> Task details:
Can you reproduce each of the records below word for word, with nothing added, dropped, or changed?

--------

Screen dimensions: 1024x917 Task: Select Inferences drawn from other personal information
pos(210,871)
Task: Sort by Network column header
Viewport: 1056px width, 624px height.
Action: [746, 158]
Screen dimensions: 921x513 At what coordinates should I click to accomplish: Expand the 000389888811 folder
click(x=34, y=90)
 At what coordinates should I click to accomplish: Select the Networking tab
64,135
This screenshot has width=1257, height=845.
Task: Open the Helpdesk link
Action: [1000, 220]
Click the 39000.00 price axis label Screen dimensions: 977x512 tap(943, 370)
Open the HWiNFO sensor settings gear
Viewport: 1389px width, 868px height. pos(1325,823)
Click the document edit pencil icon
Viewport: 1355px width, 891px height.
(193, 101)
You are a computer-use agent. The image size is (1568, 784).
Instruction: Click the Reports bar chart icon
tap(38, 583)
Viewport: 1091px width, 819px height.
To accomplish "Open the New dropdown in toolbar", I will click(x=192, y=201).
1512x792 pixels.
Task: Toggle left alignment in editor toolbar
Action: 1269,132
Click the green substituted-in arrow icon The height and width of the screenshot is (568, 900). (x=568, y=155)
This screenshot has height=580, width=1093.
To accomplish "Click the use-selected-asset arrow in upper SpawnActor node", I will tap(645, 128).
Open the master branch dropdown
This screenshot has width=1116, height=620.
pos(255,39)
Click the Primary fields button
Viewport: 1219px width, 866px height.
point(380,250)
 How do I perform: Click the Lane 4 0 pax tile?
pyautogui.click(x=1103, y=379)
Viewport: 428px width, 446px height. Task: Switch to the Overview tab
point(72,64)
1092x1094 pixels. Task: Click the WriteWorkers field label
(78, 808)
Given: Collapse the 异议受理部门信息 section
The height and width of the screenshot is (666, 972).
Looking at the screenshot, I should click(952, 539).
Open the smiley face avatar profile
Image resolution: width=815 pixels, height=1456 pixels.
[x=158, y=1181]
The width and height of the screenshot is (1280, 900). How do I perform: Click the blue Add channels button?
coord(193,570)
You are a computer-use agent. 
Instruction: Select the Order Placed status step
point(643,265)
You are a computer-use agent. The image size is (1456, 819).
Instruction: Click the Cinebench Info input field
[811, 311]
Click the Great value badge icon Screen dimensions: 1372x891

--------

> Answer to the exercise:
Screen dimensions: 1024x917 Task: Select Inferences drawn from other personal information
pos(210,871)
Task: Sort by Network column header
Viewport: 1056px width, 624px height.
Action: [746, 158]
Screen dimensions: 921x513 At what coordinates should I click to accomplish: Expand the 000389888811 folder
click(x=34, y=90)
 At what coordinates should I click to accomplish: Select the Networking tab
64,135
This screenshot has width=1257, height=845.
Task: Open the Helpdesk link
Action: [1000, 220]
Click the 39000.00 price axis label Screen dimensions: 977x512 tap(943, 370)
Open the HWiNFO sensor settings gear
Viewport: 1389px width, 868px height. pos(1325,823)
Click the document edit pencil icon
Viewport: 1355px width, 891px height.
(193, 101)
You are a computer-use agent. The image size is (1568, 784).
Instruction: Click the Reports bar chart icon
tap(38, 583)
Viewport: 1091px width, 819px height.
To accomplish "Open the New dropdown in toolbar", I will click(x=192, y=201).
1512x792 pixels.
Task: Toggle left alignment in editor toolbar
Action: 1269,132
Click the green substituted-in arrow icon The height and width of the screenshot is (568, 900). (x=568, y=155)
This screenshot has height=580, width=1093.
To accomplish "Click the use-selected-asset arrow in upper SpawnActor node", I will tap(645, 128).
Open the master branch dropdown
This screenshot has width=1116, height=620.
pos(255,39)
Click the Primary fields button
Viewport: 1219px width, 866px height.
point(380,250)
 How do I perform: Click the Lane 4 0 pax tile?
pyautogui.click(x=1103, y=379)
Viewport: 428px width, 446px height. Task: Switch to the Overview tab
point(72,64)
1092x1094 pixels. Task: Click the WriteWorkers field label
(78, 808)
Given: Collapse the 异议受理部门信息 section
The height and width of the screenshot is (666, 972).
Looking at the screenshot, I should click(952, 539).
Open the smiley face avatar profile
Image resolution: width=815 pixels, height=1456 pixels.
[x=158, y=1181]
The width and height of the screenshot is (1280, 900). How do I perform: Click the blue Add channels button?
coord(193,570)
You are a computer-use agent. 
Instruction: Select the Order Placed status step
point(643,265)
You are a computer-use agent. The image size is (1456, 819).
Instruction: Click the Cinebench Info input field
[811, 311]
Click the Great value badge icon Screen dimensions: 1372x891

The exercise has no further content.